Yes, I thought about this when I wrote the thread. It's simply "worsening" or a crash triggered by no activity, but happens very fast. Cant be deconditioning, or I have a subtype that has too fast deconditioning.


I am hoping to find some watch that can measure blood pleasure and pulse , nonstop, not sure if such things exist re blood pressure and are not crazy expensive, because i am just missing what's happening

If my circulation "slows down" while resting, wouldn't my extremities be cold? because they're hot, a lot. Maybe it is just change on micro-level and a big one on metabolic.

I have also some bizzare situations , for example I threw up bad food and then suddenly feel better from that (in brain), this could be pressure thing but I think could it be often just a metabolic switch

Another possibility: can I just feel PEM when i stop, more than when i keep pushing? But would it be better if I force myself to get up (as it happens like this) and I snap out of crash..

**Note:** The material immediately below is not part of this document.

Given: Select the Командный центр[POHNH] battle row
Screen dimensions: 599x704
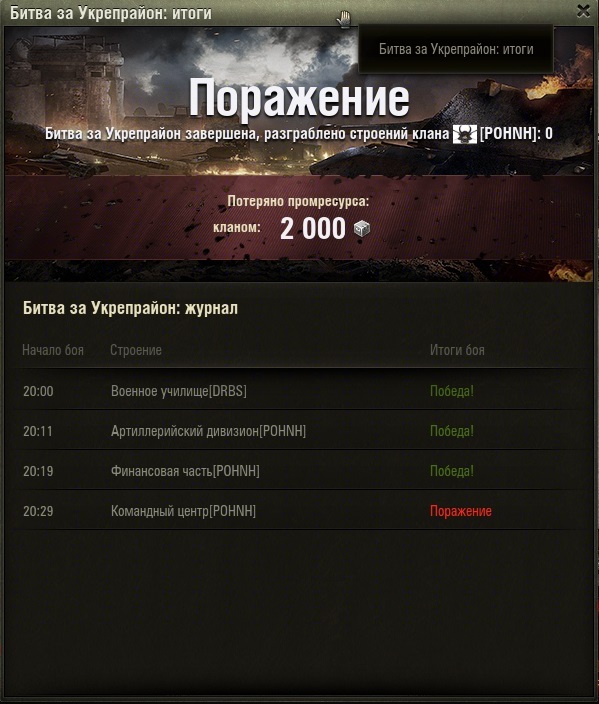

EDIT: Blood pleasure. ha ha.. current level: undetectable load

 

[Ryan31337]

If my circulation "slows down" while resting, wouldn't my extremities be cold? because they're hot, a lot. Maybe it is just change on micro-level and a big one on metabolic.

With high-flow POTS its been noted that some people get hot extremities. Don't read into that too much though, just one possibility.

Still think a good cardiac/OI workup would help you though.

 

[arewenearlythereyet]

I think I fall into the camp of resting too much worsens some symptoms (unless I'm fully crashed).

I wouldn't call this PEM (which I do get) ....it's more fog, lethargy, headaches, heavy legs. This is elleviated somewhat by elevating legs.

I have come to the conclusion that this is circulatory. Walking gently is better than standing for me for the same reason. Sitting for too long makes my legs go numb. This wasn't the case early in my illness, although walking was a little more challenging then.

So I think if you have OI and mild ME/CFS then there probably is a variable sweet spot of doing enough light exercise vs resting. It's a balancing act I guess.

 

[JaimeS]

I have come to the conclusion that this is circulatory. Walking gently is better than standing for me for the same reason. Sitting for too long makes my legs go numb. This wasn't the case early in my illness, although walking was a little more challenging then.

And in my case, exact opposite -- early in my illness it was one of my most notable symptoms that I just had to keep moving or I'd start to feel weighted down, in pain, heavy-limbed, brain-fogged, etc. But a crash does have other symptoms as well.